Investigation of parenchymal cell differentiation in organotypic slice culture of mouse fetal liver under administration of sodium butyrate.

The fetal mouse liver tissues in our organotypic slice culture were spread and flattened for at least 3 weeks; small, round cells were distributed in the center and polygonal cells were seen in the periphery. Ultrastructurally, polygonal cells showed abundant rough endoplasmic reticulum and mitochondria. They expressed albumin (ALB) and alpha-fetoprotein (AFP) for at least 3 weeks, and Cx32-immunoreactivity was also seen in a plaque on the cells. Many proliferating cell nuclear antigen (PCNA)-positive cells were observed at the periphery, and there were scattered CK-19-positive cells. The spreading of the fetal liver tissue in organotypic slice culture was reduced in medium containing sodium butyrate (SB). The expression of ALB was well maintained in polyglonal cells of the SB(+) group 3 weeks after culture and AFP-immunoreactivity was decreased in the SB(+) group.
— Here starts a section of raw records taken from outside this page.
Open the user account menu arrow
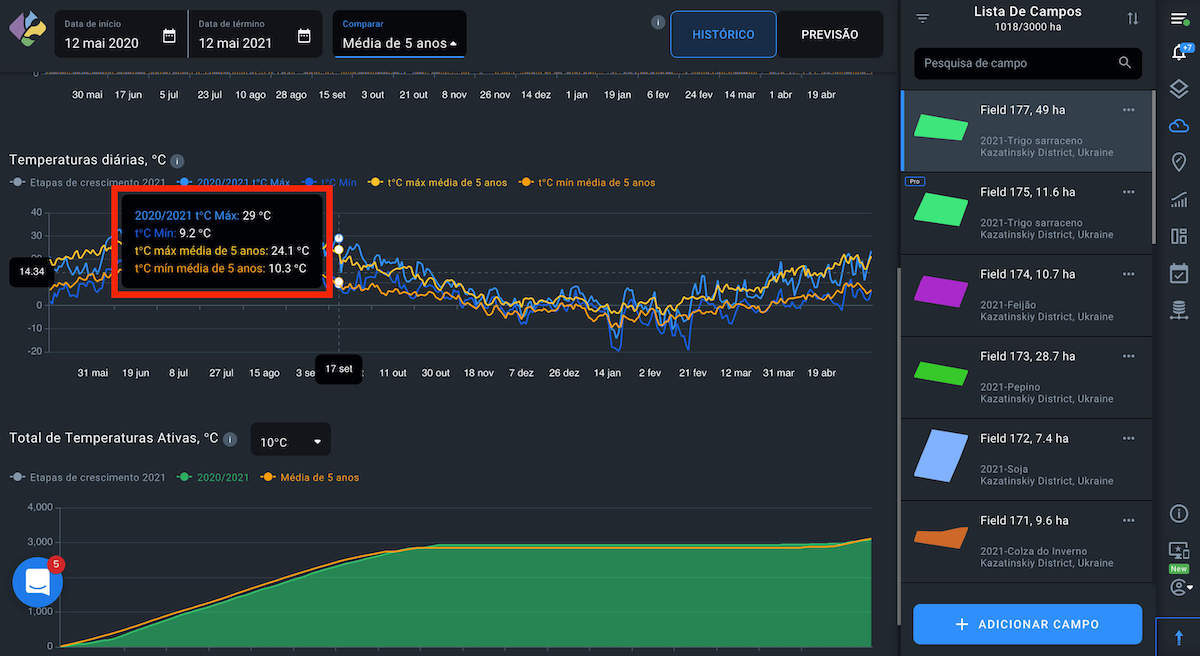1200x656 pixels. click(x=1181, y=587)
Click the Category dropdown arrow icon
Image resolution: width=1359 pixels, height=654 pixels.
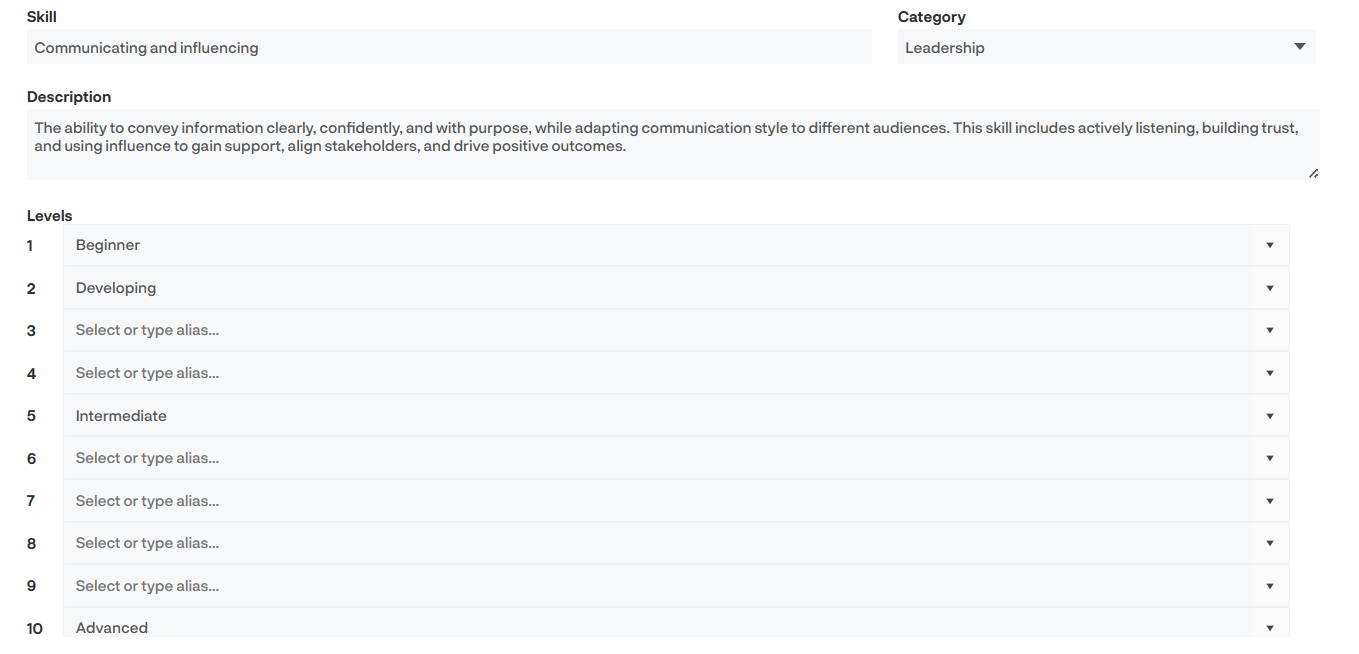[1299, 47]
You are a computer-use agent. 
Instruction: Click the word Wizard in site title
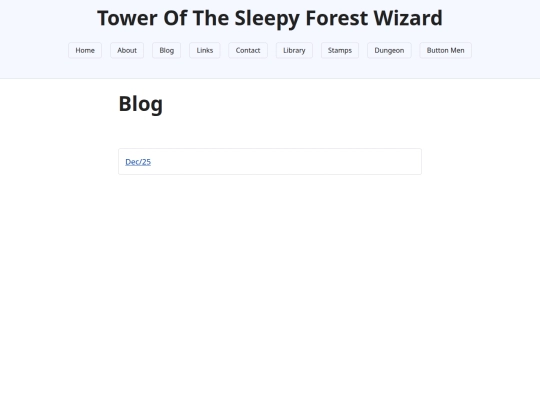click(408, 18)
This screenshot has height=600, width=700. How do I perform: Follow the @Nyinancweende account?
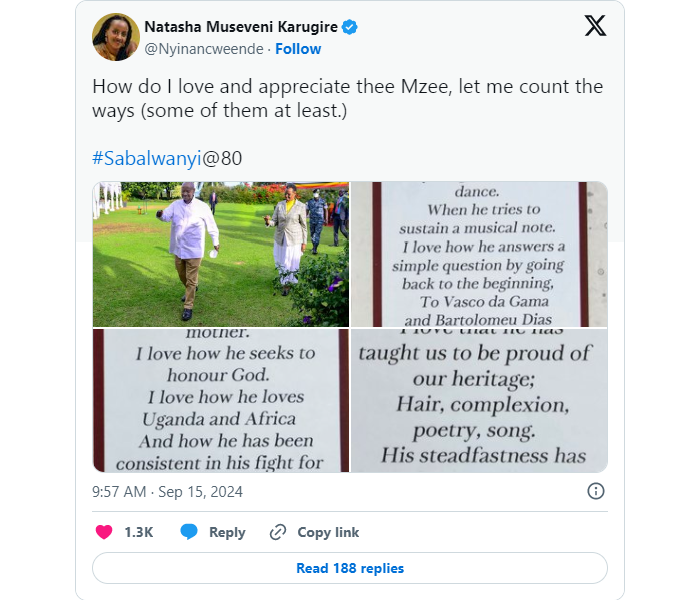pyautogui.click(x=298, y=48)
The concentration of ALB in the medium was significantly higher in the SB(+) than in the SB(-) group. CK-19-positive cells in the SB(+) group were increased in number more than those in the SB(-) group. PCNA-positive cells were less numerous in the SB(+) group, and Cx32-positive plaques were increased. SB can help immature hepatocytes to differentiate into the mature type and the cholangiocytic lineage, reducing their proliferation. These findings suggest that parenchymal cells in our organotypic slice culture of the fetal mouse liver can maintain structure and function as in vivo for the long term, and SB is shown to be a differentiation inducer of parenchymal cells in the slice culture.